## PROBLEM
Locate each line in the records below that contains the word "should" and copy those lines out in full.

## DATA ROWS
- - - - -

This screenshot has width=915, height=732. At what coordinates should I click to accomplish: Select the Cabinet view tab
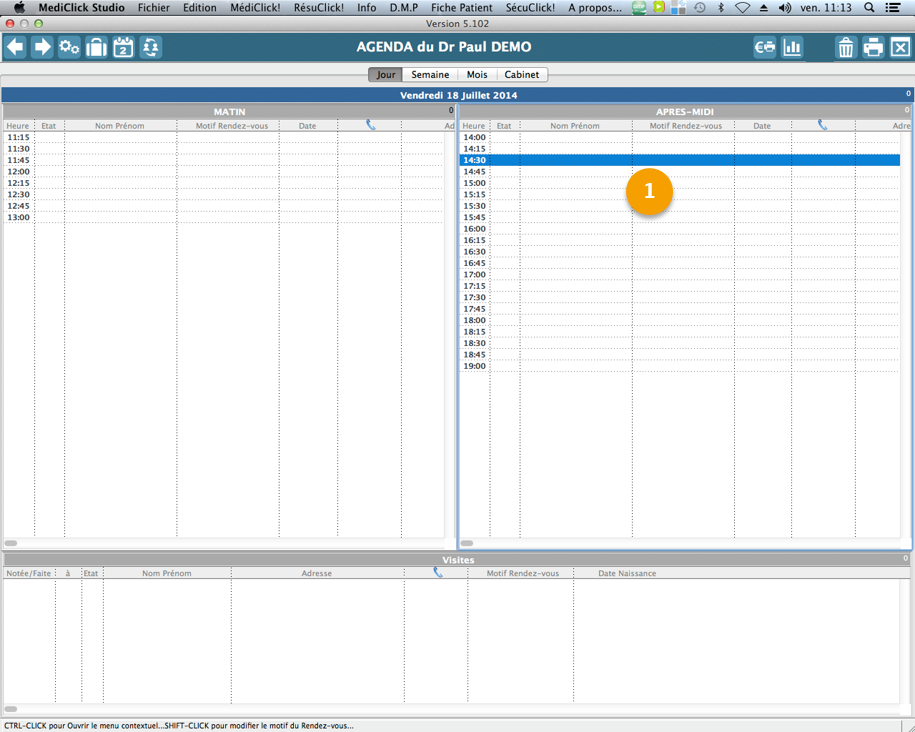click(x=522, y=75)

- - - - -

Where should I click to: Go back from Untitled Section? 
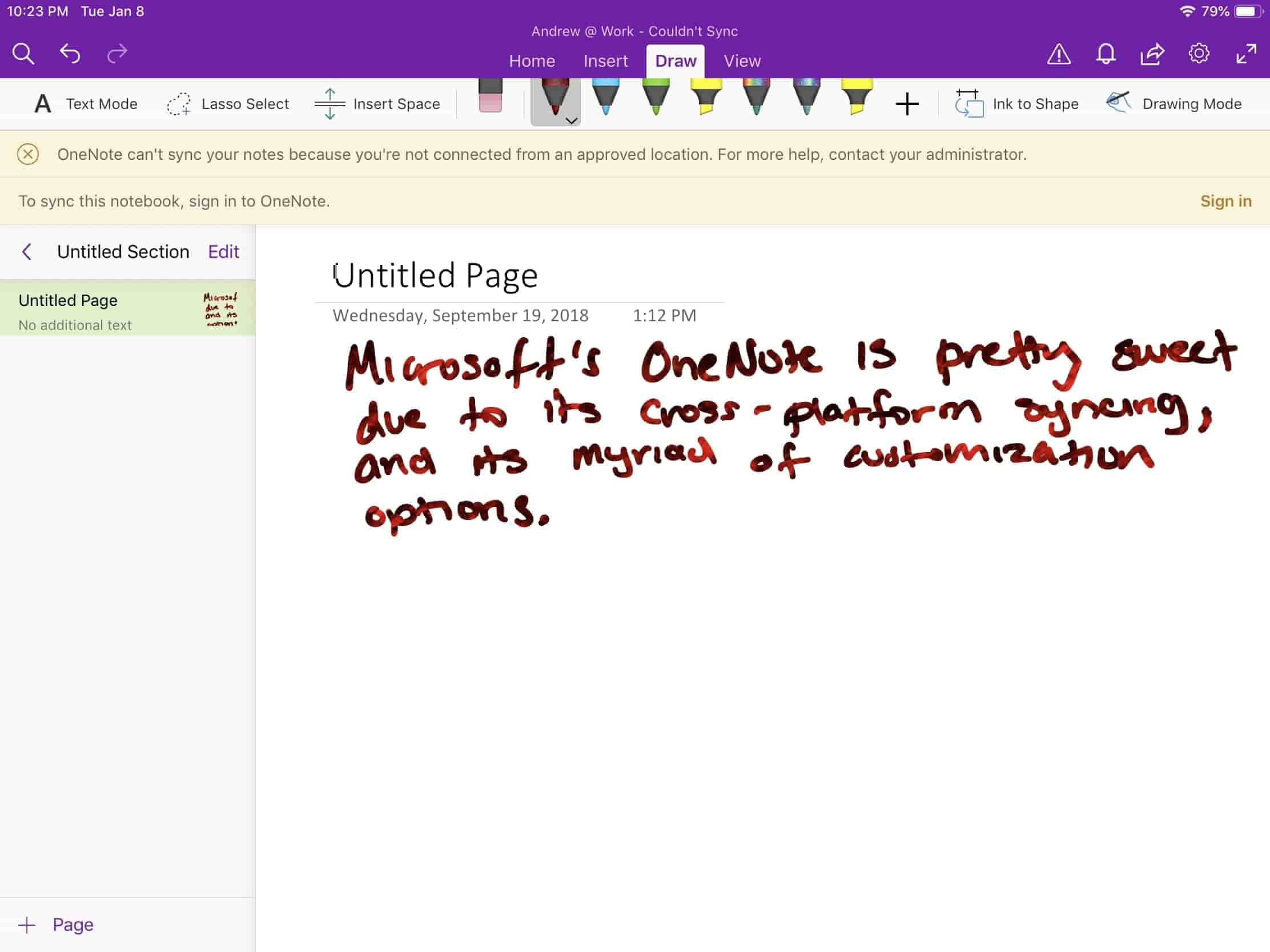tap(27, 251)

- - - - -

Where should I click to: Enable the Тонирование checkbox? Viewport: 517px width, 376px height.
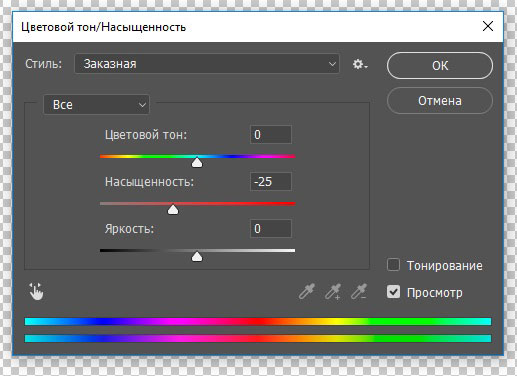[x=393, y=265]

- - - - -

## RIGHT ANSWER
This screenshot has width=915, height=732. At what coordinates should I click to accomplish: Select the Cabinet view tab
Where should I click to: Go back from Untitled Section? 
Where should I click to: Enable the Тонирование checkbox? Viewport: 517px width, 376px height.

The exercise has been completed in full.